Marriage of Eckman v. Eckman

410 N.W.2d 385, 1987 Minn. App. LEXIS 4682
CourtCourt of Appeals of Minnesota
DecidedAugust 18, 1987
DocketC3-87-629
StatusPublished
Cited by4 cases

This text of 410 N.W.2d 385 (Marriage of Eckman v. Eckman) is published on Counsel Stack Legal Research, covering Court of Appeals of Minnesota primary law. Counsel Stack provides free access to over 12 million legal documents including statutes, case law, regulations, and constitutions.

Bluebook
Marriage of Eckman v. Eckman, 410 N.W.2d 385, 1987 Minn. App. LEXIS 4682 (Mich. Ct. App. 1987).

Opinion

OPINION

POPOVICH, Chief Judge.

This appeal is from an order modifying custody and the corresponding amended judgment.

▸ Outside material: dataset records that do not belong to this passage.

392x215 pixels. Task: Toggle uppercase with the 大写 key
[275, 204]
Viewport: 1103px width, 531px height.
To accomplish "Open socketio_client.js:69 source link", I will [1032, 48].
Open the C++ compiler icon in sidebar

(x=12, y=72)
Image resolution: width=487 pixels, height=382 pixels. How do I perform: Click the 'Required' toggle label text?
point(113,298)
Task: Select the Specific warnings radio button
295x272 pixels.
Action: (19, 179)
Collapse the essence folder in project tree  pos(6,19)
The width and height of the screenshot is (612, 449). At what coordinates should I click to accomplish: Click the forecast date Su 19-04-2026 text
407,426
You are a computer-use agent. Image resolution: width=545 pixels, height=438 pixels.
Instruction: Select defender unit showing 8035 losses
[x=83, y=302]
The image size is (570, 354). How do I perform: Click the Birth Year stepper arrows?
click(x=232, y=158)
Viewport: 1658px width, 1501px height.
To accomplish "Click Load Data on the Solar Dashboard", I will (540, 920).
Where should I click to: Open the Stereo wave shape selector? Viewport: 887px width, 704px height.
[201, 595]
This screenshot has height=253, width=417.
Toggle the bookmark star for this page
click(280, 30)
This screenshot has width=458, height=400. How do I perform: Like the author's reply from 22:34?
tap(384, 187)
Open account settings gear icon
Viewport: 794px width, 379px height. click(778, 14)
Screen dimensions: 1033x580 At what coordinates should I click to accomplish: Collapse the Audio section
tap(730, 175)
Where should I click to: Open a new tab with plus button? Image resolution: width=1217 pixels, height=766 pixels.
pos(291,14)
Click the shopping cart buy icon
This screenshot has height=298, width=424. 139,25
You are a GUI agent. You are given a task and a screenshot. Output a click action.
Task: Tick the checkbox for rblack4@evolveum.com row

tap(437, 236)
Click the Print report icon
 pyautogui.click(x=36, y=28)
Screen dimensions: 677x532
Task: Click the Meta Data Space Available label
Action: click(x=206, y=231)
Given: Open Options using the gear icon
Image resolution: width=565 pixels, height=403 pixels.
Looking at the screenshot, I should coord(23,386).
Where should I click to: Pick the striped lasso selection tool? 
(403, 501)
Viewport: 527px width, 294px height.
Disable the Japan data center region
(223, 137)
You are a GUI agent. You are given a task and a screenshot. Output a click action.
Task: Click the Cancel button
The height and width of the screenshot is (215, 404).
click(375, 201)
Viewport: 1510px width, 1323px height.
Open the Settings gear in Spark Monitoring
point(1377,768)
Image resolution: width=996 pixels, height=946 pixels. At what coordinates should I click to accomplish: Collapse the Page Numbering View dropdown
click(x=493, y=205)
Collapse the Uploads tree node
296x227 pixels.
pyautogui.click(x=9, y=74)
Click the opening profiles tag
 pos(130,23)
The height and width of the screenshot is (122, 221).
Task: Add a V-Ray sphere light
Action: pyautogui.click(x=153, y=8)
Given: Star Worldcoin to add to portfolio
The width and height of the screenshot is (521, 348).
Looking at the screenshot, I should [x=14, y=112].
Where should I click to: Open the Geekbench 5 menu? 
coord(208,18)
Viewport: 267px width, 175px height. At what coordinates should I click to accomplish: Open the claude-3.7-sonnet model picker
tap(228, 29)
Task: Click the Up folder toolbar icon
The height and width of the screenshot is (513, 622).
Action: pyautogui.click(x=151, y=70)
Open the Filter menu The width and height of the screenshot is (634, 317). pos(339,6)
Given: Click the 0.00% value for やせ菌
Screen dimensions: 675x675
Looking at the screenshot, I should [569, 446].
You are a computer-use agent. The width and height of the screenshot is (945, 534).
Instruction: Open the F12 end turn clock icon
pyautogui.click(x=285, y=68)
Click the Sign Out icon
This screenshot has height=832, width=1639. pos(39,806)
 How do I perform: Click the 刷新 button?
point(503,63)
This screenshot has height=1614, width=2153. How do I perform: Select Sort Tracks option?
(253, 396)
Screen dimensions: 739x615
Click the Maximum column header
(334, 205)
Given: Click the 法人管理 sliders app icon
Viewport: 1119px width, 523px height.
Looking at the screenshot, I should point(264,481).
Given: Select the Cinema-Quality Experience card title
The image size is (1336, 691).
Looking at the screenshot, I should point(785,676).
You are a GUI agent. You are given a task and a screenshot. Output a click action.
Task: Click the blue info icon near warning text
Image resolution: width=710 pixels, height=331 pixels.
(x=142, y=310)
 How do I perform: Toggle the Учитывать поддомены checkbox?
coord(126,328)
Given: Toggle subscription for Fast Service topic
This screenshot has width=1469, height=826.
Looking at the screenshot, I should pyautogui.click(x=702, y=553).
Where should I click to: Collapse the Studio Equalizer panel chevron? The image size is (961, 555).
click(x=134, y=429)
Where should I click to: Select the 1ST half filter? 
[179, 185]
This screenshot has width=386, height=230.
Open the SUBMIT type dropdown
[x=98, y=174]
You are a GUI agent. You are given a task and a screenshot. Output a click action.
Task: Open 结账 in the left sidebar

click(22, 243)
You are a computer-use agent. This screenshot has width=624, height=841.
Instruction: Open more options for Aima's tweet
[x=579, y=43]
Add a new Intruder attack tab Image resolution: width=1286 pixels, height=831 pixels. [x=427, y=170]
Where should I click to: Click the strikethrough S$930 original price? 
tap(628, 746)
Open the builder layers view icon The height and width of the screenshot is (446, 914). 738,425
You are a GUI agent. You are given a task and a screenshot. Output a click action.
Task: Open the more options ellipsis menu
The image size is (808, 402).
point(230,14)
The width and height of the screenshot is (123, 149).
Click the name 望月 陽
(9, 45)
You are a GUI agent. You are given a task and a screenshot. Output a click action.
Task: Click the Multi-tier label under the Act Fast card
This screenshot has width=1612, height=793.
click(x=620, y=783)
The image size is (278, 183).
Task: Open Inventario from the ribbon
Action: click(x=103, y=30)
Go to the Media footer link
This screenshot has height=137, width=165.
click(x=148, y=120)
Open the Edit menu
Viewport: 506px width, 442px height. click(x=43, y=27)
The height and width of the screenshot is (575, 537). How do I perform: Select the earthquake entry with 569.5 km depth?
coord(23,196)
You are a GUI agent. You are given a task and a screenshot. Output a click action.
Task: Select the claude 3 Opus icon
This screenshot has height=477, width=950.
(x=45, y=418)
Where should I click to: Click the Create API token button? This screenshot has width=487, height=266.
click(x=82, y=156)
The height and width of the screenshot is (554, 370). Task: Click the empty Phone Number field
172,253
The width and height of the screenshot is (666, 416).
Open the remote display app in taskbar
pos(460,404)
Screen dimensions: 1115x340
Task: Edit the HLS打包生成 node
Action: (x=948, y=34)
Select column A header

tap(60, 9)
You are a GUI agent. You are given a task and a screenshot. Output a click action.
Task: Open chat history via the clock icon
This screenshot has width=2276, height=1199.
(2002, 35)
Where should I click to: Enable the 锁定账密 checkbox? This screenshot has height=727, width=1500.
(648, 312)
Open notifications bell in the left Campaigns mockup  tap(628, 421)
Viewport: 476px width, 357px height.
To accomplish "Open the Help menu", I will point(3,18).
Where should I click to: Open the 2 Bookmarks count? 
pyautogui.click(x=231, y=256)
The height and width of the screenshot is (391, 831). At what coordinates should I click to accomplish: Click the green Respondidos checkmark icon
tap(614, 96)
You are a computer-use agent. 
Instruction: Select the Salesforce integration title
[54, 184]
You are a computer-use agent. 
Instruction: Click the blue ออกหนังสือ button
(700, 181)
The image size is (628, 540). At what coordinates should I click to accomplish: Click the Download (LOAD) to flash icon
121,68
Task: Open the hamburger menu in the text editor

Appellant father claims the trial court abused its discretion in transferring custody of the parties’ 16-year-old son to respondent mother because the court’s findings are (1) unsupported by the evidence and (2) based on inadmissible evidence contained in respondent’s affidavits. We affirm.

FACTS

The marriage of appellant Larry Delano Eckman and respondent Marilyn Louise *387 Eckman was dissolved by a dissolution judgment entered November 20, 1985. Pursuant to the parties’ stipulation, appellant was awarded custody of the parties’ minor son, Larry Delano, Jr., born February 6, 1971.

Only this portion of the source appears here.